I have been asked by several people if I knew what could possibly be Grisham’s motives for doing what he did. While I can’t know for sure, I did spend a number of years street preaching and evangelizing passersby. I did these things because I believed God was telling me to do so; that I was a prophet of God; that I had a duty to tell sinners the truth. I suspect Grisham’s motives are similar.

Looking back on my street preaching years, I now know that my “preaching” was actually verbal assault, and that my call from God was really just my need to be right. I had the T-R-U-T-H, truth that had eluded 99.9% of Christians, and telling others this truth validated my rightness. I was above the fray, better than every other preacher. If they were right with God, these preachers would have joined with me, forming a Godly band of truth-tellers. That they didn’t meant they were cowards — deniers of Jesus.

This kind of thinking can lead to psychosis. Spending years believing you are like Elijah — the only prophet who did not bow a knee to Baal — will certainly lead to mental imbalance. I suspect that Grisham and other Evangelicals who have spent years and years harassing people likely have a screw loose. I realized the error of my way and stopped street preaching and using heavy-handed evangelistic methods. If I hadn’t done so, I have no doubt that I would have ended up just like David Grisham.

As most readers do, I find Grisham’s behavior offensive. That said, I feel sorry for the man. He has lost touch with reality. His brain is so besotted with Jesus, he can no longer act like a decent, thoughtful human being. Remove religion from the equation, and Grisham’s behavior might have landed him in a pysch ward or jail cell. Grisham is no different from a drunken, mentally ill homeless man who spends his days talking to himself. But because Grisham’s behavior is religiously driven, we dare not say he is mentally imbalanced. Such is the deference granted to Evangelical Christianity.

For those who think Grisham’s behavior is that of a prophet of God, consider how you might respond if an atheist came into your church on Sunday and started saying that Jesus was a myth and that there is more evidence for the existence of Santa Claus than there is for Christ. Imagine this atheist going to the children’s church meeting and preaching to them the True Word of Hitch® — that Jesus was not God’s son, not virgin born, and never resurrected from the dead. Why, I have no doubt that the atheist would be physically restrained and the police called to take him away. I am sure church members would say later, that man was crazy!

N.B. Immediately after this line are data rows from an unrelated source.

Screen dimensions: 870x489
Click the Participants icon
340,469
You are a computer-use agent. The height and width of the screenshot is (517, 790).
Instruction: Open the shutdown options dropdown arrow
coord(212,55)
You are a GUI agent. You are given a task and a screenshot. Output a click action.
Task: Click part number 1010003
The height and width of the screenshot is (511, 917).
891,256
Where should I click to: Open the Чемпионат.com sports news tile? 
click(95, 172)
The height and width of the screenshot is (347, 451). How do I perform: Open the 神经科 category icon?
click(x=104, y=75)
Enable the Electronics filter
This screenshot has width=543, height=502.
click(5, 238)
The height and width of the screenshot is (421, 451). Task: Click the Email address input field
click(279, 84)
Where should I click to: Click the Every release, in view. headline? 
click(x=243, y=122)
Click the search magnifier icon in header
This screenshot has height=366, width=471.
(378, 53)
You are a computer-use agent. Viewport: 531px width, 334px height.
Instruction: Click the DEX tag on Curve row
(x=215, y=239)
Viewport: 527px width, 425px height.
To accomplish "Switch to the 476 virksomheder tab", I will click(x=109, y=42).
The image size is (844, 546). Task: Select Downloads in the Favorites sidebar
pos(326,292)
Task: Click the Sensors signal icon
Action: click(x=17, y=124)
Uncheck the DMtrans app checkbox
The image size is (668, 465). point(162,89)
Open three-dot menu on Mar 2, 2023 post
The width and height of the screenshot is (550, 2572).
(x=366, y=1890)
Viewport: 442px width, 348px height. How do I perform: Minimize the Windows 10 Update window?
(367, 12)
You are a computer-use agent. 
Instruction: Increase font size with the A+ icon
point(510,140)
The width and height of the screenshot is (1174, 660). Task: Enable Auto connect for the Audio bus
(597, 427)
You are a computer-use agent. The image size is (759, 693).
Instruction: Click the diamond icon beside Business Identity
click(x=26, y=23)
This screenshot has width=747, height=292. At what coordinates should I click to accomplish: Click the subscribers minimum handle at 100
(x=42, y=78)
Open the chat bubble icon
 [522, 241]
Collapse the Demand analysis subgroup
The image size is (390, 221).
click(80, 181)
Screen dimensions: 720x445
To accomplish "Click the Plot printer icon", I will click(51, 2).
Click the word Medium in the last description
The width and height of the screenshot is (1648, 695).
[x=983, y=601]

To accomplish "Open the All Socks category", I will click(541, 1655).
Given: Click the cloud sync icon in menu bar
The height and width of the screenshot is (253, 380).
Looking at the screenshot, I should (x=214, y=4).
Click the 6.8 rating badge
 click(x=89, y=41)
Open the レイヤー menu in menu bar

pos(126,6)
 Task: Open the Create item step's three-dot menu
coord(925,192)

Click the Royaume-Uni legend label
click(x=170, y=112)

If atheists, or any other group for that matter, have to respect house rules, shouldn’t Evangelicals do the same? If Grisham was an atheist and did what he did at a church, I would criticize him just as I have the Evangelical version of Grisham. Public spaces are a different matter. Sidewalks are the freest real estate in America. Atheist and Evangelical alike can preach, hand out tracts, and attempt to engage passersby in discussion. Those who don’t want to be evangelized are free to tell zealots to go fornicate with themselves and keep on walking. When I come in contact with street preachers and sidewalk evangelizers, I tend to give them a bit of their own medicine. I snuggle up close to them and start doing some preaching of my own. I love preaching the gospel of reason! Using public preaching skills honed decades before, I can often drown out the Evangelicals. Sometimes, they will ask me to leave. Leave?, I ask. I have just as much right to this sidewalk as you do. Don’t like my message? Go somewhere else! Fun times, even if Polly is standing at the back of the crowd shaking her head and thinking, that crazy husband of mine, what will he do next?